Da quanto  risulta dalle comparazioni fatte, però,  sembra  che   esiste  una profonda identità tra formulazioni filoniane e quelle neotestamentarie (Mt. 6.12; Lc, 17,3.10; Rom. 7, 1 sgg; Gal. 3, 22 Ef. 2,3 ecc.).

In conclusione, la giustizia è virtù fondamentale per il giudeo e per Gesù  stesso, giudeo,  che  la esprime come bisogno fisico nelle Beatitudini (Mt 5,6):”Beati quelli che hanno fame e sete di giustizia perché saranno saziati”, come nutrimento essenziale della vita umana.

Filone  è desideroso di evidenziare la superiorità degli eletti ed è cosciente che il sapiente vive in una dimensione superiore, quella della morale, che diventa il limite o meglio è segno di  elezione: i giusti e gli ingiusti non possono essere confusi.

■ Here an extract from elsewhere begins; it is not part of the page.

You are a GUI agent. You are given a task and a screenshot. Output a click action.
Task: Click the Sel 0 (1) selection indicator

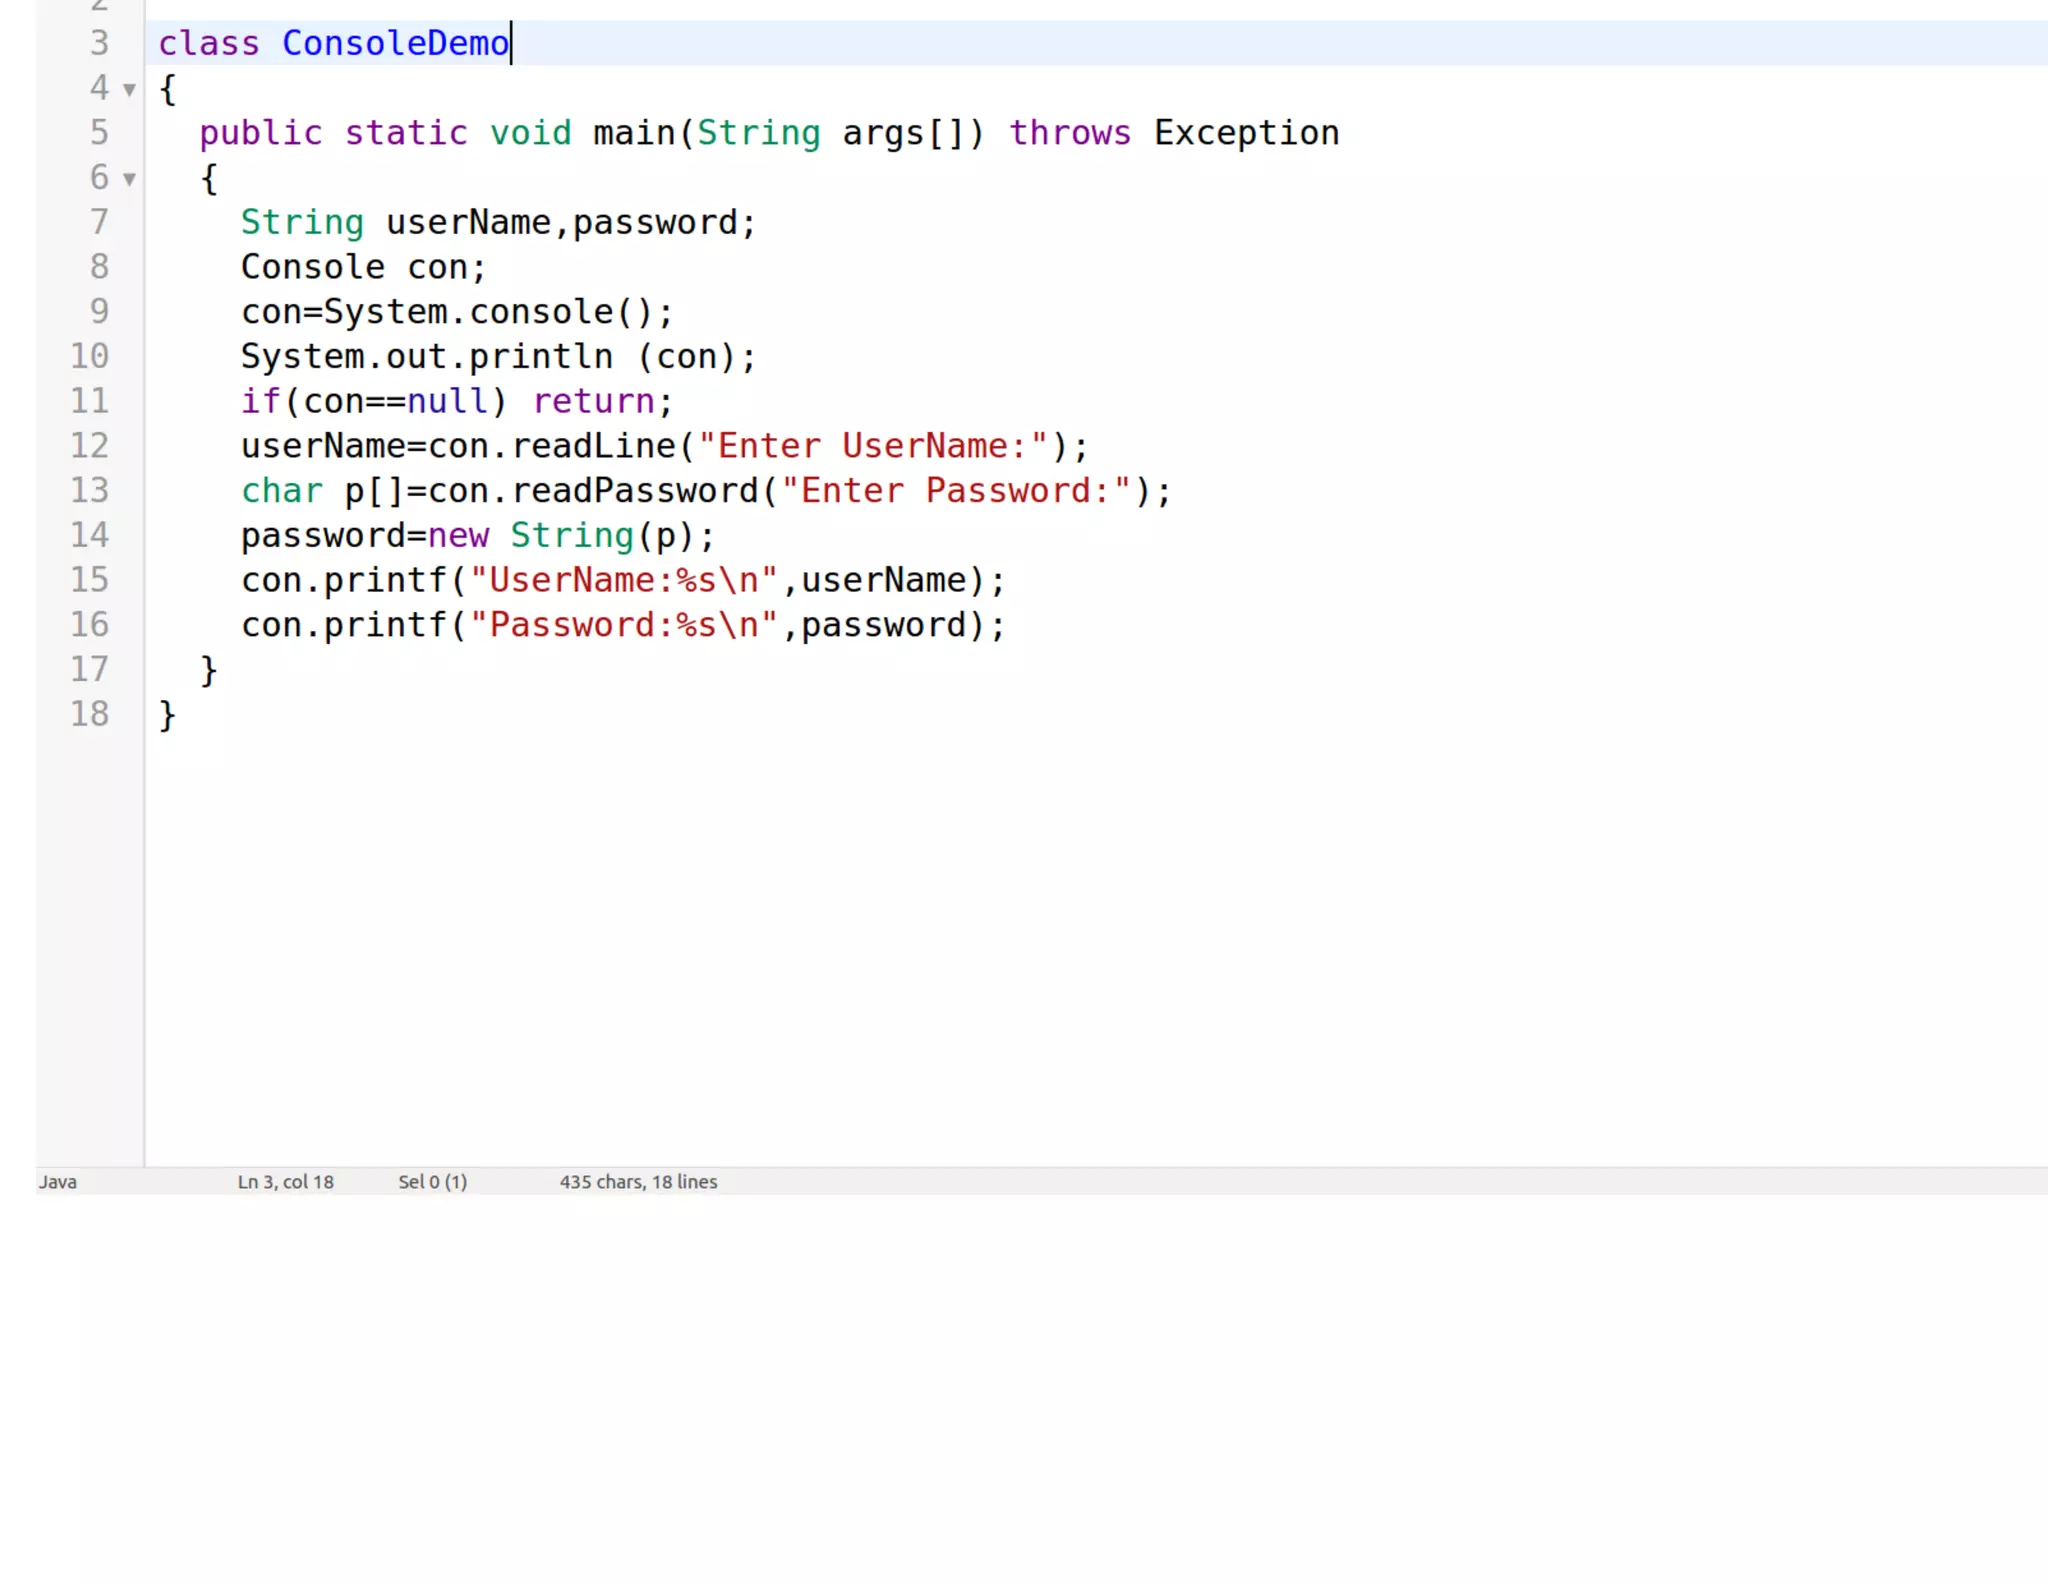[x=432, y=1181]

Il giusto non giudica, ma non deve essere accusato: Dio è il suo patronus; il regno della giustizia è già un segno della sua predilezione e della sua presenza.

In molte altre opere  ( De Josepho, De  migratione, De vita Moesis ecc) Filone dimostra come la vita giudaica si realizza solo seguendo la giustizia e come Abramo, Giacobbe e Giuseppe  abbiano segnato le tappe di un cammino di giustizia, che è in effetti quello della santità giudaica, come realizzazione conforme dei precetti della Legge, come moralis come  euergesia, come Haggadah.